(Collected data)
=== Section Start ===

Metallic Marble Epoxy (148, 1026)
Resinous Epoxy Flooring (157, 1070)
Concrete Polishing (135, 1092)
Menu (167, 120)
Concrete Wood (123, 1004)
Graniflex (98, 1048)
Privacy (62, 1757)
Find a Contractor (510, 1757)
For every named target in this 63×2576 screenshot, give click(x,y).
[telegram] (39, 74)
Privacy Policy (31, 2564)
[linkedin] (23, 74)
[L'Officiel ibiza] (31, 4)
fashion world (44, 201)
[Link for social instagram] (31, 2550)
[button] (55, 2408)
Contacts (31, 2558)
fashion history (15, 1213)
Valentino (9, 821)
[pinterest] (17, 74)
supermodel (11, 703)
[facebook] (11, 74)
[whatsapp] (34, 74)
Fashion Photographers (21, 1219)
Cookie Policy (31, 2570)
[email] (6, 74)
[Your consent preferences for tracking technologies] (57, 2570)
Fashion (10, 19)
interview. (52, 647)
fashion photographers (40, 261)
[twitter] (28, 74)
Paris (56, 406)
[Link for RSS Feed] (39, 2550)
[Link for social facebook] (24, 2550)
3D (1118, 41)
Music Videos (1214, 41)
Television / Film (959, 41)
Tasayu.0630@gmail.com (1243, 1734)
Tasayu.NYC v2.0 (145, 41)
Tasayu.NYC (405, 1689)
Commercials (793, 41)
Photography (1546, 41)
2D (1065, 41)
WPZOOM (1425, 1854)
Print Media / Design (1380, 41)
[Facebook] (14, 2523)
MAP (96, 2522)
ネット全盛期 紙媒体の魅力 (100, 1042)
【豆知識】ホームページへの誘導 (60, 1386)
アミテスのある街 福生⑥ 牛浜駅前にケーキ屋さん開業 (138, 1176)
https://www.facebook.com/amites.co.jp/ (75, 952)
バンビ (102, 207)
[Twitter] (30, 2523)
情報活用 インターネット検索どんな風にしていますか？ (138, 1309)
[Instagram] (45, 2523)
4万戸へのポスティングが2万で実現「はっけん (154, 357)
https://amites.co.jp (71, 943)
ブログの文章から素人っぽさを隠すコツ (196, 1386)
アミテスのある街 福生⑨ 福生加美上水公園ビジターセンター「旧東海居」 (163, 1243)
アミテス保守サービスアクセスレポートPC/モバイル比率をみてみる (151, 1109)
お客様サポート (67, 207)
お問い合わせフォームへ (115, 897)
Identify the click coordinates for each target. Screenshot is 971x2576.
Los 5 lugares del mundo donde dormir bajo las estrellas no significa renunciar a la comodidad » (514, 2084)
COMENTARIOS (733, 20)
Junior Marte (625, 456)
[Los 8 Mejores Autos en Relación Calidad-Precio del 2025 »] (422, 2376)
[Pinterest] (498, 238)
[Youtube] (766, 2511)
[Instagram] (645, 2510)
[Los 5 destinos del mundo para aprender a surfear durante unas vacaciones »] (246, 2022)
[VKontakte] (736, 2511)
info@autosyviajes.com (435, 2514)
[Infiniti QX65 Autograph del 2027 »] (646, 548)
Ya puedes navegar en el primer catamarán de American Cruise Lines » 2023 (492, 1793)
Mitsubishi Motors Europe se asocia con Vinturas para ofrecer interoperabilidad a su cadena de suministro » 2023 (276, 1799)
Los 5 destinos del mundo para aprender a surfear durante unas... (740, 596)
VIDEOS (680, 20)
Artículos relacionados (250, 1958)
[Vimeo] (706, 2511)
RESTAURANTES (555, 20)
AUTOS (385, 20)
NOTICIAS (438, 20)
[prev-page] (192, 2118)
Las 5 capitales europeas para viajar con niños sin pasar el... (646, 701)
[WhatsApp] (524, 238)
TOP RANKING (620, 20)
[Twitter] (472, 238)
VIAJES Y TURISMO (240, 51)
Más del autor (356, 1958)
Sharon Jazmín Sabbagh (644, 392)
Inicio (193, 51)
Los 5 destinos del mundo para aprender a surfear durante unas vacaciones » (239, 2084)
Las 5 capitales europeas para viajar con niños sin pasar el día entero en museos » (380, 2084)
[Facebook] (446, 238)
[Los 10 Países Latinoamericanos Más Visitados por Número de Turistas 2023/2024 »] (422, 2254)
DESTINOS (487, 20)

=== Section End ===

* WORK INSTRUCTIONS *
Each line in the data that holds the string "aprender" must be returned.

* RESULT BELOW *
[Los 5 destinos del mundo para aprender a surfear durante unas vacaciones »] (246, 2022)
Los 5 destinos del mundo para aprender a surfear durante unas... (740, 596)
Los 5 destinos del mundo para aprender a surfear durante unas vacaciones » (239, 2084)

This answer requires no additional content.